Exploring NASA's Meteorite Landing Dataset: Part 2

Photo by Rex on Unsplash

Exploring NASA's Meteorite Landing Dataset: Part 2

Exploratory Data Analysis of NASA Meteorite Landing Data

The aim of this study is to use SQL and Python to analyze a large dataset and derive key insights and patterns in the data. Firstly, the environment for data analysis was setup with the following assumptions,

  • Python is already installed in the system

  • Jupyter notebook is already installed in the system

  • A GitHub repository is already created to store the code

  • Git is already installed in the system

  • The dataset is downloaded in csv format

Author has created a folder in GitHub which can be referred to get any files related to this project.

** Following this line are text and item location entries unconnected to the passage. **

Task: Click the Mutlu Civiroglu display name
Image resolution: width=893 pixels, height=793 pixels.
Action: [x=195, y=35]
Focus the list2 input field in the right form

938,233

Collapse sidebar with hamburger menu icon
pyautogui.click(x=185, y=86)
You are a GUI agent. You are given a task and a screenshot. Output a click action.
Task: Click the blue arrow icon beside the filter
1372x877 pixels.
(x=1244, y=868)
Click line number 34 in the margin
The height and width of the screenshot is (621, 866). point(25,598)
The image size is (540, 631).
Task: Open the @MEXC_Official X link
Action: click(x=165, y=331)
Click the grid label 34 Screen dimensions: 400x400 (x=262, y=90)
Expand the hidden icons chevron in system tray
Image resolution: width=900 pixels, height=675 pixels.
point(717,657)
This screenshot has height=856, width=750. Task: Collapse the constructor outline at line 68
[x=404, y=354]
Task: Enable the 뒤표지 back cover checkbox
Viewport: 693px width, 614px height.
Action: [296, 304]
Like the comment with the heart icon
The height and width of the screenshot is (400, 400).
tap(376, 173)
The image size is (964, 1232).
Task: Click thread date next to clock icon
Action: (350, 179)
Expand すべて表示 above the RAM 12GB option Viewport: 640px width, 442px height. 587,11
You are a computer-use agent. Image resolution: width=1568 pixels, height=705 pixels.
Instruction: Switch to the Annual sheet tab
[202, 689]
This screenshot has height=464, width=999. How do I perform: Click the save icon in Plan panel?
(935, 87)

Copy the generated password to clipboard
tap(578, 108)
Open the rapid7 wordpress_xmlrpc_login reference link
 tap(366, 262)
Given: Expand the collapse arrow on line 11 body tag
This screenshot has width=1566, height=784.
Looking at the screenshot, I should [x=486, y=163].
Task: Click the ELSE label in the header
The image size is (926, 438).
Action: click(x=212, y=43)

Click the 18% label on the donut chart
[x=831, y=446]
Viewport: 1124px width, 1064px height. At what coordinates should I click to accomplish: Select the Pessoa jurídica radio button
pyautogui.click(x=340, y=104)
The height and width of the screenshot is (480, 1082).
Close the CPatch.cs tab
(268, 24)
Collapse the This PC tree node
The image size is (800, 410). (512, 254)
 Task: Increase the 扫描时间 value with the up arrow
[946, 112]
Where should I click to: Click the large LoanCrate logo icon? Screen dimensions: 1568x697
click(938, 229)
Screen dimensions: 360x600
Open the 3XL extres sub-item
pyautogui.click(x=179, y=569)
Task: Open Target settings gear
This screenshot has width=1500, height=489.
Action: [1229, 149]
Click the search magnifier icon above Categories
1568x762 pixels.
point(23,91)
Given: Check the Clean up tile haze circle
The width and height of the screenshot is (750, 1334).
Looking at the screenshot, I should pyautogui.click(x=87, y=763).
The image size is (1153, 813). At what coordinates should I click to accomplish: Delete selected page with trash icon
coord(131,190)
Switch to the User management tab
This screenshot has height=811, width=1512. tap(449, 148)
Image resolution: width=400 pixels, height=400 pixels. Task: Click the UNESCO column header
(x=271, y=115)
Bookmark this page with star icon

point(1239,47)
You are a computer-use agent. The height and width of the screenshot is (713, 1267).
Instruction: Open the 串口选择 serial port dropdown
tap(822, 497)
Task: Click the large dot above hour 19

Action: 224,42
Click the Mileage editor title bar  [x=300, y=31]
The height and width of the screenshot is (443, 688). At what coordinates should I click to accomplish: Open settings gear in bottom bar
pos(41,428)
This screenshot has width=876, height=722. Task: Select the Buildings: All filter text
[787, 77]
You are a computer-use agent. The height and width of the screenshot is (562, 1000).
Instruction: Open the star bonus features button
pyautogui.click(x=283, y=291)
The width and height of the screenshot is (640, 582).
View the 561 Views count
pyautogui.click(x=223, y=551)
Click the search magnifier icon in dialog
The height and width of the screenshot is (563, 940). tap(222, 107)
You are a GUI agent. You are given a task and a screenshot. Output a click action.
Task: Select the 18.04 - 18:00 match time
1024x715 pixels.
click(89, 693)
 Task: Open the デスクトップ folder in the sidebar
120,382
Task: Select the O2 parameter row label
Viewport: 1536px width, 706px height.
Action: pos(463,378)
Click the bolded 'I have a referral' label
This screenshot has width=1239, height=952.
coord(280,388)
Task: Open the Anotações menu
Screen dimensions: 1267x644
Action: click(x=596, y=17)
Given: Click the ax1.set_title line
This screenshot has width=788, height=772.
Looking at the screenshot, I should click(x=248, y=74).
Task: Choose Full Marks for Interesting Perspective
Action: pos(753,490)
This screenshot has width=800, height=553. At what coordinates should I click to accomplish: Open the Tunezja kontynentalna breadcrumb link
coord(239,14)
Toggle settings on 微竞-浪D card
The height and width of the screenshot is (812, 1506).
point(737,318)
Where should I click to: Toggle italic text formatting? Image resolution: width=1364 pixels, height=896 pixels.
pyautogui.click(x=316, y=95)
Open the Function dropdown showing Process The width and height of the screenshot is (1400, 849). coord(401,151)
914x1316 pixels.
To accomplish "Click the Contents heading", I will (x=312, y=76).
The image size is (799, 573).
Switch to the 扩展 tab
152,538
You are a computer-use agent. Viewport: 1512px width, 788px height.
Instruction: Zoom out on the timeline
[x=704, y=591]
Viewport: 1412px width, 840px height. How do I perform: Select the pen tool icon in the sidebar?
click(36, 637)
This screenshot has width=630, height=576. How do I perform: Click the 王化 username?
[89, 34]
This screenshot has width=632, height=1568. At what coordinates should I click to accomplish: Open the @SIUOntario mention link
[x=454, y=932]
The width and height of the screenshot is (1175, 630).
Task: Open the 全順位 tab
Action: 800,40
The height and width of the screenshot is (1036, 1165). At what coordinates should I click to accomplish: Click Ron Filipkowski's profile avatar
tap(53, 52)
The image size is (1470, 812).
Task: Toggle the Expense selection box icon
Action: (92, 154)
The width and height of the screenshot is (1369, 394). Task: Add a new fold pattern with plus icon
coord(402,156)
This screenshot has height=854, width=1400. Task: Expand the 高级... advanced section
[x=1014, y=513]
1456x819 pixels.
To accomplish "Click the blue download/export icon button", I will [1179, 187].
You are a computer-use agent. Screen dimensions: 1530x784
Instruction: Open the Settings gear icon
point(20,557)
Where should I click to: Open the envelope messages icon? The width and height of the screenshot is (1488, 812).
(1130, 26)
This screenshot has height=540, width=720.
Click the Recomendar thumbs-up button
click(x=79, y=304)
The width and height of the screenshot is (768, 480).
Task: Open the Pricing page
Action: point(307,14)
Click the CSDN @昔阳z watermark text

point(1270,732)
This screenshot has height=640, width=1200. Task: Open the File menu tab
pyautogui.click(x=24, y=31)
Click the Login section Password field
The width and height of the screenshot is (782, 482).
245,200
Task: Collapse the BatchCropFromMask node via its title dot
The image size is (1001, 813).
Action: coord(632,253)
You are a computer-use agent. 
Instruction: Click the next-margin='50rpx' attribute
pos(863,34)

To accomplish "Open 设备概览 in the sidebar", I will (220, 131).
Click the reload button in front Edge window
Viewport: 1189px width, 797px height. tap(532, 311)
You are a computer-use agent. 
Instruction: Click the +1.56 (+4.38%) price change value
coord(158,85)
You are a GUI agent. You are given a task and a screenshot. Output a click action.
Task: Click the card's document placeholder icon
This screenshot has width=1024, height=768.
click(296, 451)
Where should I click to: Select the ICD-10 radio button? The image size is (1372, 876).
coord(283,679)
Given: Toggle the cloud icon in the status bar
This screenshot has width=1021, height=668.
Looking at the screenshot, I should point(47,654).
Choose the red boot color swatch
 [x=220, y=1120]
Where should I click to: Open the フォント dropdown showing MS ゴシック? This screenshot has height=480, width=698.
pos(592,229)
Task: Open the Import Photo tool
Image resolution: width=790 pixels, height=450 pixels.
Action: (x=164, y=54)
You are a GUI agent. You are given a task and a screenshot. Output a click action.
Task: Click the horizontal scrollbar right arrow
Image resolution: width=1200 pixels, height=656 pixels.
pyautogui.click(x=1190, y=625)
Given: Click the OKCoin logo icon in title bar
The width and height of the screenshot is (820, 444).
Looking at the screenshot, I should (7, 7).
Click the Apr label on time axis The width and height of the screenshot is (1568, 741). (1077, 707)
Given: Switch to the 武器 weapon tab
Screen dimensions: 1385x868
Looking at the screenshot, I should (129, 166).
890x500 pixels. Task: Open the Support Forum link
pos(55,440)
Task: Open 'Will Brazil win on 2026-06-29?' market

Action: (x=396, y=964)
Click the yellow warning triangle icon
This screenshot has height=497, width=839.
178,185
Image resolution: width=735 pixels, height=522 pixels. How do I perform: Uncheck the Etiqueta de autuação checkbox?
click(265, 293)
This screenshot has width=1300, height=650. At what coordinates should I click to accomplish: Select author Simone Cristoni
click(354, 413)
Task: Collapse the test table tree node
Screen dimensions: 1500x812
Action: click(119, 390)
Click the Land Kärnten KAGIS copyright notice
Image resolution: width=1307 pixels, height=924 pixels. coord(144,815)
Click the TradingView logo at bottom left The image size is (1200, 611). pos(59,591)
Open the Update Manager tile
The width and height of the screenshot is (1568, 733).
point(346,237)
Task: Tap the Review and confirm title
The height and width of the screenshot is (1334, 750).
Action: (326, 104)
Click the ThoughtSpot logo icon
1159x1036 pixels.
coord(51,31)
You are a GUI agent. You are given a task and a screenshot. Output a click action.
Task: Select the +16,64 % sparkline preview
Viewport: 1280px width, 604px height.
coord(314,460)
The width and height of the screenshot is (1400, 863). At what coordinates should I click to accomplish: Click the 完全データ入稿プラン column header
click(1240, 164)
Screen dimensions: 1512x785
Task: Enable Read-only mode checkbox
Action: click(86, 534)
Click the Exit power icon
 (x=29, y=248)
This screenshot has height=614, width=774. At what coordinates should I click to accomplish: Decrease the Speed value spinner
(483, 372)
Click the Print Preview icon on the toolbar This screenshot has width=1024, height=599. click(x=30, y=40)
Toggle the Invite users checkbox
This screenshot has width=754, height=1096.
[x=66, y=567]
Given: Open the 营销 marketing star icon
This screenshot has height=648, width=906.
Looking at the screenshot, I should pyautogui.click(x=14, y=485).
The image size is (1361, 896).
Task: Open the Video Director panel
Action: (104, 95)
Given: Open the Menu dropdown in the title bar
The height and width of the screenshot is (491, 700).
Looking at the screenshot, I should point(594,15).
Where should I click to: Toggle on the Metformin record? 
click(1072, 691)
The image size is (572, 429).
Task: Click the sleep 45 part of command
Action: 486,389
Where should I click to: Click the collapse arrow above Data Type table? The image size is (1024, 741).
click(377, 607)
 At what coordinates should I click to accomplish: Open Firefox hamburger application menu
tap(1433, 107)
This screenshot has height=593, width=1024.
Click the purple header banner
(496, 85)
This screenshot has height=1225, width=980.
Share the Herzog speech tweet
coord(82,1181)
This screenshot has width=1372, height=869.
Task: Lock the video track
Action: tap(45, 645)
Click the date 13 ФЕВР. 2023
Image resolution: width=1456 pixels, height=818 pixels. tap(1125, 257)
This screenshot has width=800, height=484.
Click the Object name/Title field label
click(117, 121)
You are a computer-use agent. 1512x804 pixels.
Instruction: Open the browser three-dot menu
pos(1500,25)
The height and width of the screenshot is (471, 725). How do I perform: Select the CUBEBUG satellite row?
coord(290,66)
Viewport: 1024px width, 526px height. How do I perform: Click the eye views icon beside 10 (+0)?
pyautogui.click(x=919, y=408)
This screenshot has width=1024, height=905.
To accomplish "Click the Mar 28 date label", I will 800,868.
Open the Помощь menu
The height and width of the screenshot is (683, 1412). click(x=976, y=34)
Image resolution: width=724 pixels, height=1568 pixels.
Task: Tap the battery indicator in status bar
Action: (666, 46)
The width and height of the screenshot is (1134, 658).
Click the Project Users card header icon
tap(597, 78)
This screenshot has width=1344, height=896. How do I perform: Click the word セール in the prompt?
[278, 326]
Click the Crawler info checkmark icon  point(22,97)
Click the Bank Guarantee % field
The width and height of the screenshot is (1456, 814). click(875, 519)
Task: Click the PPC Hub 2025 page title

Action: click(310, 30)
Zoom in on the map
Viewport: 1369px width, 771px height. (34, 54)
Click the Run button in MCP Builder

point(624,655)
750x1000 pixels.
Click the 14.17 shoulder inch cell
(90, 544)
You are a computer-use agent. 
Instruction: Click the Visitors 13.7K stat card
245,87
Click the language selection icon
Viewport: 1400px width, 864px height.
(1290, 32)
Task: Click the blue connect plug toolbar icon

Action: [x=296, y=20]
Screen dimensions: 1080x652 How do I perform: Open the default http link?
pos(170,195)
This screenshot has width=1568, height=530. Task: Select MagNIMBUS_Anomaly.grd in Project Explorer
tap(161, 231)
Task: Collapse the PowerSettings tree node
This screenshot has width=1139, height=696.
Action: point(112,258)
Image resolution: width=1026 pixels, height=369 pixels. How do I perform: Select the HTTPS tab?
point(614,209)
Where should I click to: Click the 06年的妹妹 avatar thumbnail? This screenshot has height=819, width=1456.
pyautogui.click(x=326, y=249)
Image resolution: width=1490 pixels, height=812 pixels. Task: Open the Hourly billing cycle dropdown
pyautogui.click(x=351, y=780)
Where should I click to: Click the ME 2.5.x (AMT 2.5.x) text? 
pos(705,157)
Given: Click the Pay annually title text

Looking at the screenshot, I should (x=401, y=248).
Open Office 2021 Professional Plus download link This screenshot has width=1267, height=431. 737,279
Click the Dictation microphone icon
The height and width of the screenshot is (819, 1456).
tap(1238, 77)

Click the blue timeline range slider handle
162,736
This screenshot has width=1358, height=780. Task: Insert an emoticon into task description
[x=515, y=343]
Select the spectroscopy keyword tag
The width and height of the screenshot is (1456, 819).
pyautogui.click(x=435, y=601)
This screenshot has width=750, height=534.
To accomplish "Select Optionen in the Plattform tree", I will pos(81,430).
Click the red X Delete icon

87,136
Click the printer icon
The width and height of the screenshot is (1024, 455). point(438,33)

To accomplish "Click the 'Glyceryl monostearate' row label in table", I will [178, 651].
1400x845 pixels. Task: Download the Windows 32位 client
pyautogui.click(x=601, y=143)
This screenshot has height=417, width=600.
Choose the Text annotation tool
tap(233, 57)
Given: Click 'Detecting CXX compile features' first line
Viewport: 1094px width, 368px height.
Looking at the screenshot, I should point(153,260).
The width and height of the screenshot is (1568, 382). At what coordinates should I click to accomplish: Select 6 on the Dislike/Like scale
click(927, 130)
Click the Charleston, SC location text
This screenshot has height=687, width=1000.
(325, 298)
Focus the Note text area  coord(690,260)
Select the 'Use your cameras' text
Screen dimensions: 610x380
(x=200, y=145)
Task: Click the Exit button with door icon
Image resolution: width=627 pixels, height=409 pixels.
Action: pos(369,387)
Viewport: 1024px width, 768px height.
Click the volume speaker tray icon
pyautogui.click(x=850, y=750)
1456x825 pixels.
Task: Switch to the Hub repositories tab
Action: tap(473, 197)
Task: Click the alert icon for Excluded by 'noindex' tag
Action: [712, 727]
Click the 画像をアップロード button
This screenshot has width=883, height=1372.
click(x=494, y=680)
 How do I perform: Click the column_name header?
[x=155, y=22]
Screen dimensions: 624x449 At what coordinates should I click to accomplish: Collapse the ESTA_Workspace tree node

Link - https://github.com/isuri-balasooriya2/TheMathLab/tree/main/NASA_Meteorite_Landing_EDA

Data Cleaning

As the first step, an SQLite database was created and the dataset was loaded using the pandas library in Python.

An SQL table was created to load the dataset into a table. Here the geolocation column was removed as it stores the geolocation as a text value. Since the dataset already contains latitude and longitude, geospatial analysis can be done using the two columns.

The first step of data cleaning was to identify null values. The following columns were checked for null values,

  • Mass

  • Latitude

  • Longitude

Based on the type of data and the size of the affected data portion, it was decided to remove the records with empty values for mass, latitude, longitude and geolocation.

Further data cleaning was done to fix small issues like removing the GeoLocation column which stores text values, fix the year column to show year as an integer as it was showing a float value.

Analytical Queries

Once the data cleaning was completed, basic analytical queries were used to identify basic patterns and information about the data. Below is a portion of the cleaned dataset.

Below are some of the findings from using general analytical querying on the dataset.

  • The 10 heaviest meteorites

  • The number of unique meteorite classes in the dataset. There are 423 unique classes of meteorites

  • The number of meteorites per class. Class L6 has the highest number of meteorite landings

  • Meteorite landings after the year 2000

While executing the above query it was noticed that one record has the year 2101, which is an incorrect value. This means further data cleaning should be done to check the value in the year if it is less than or equal to the current year.

  • The average mass of the meteorites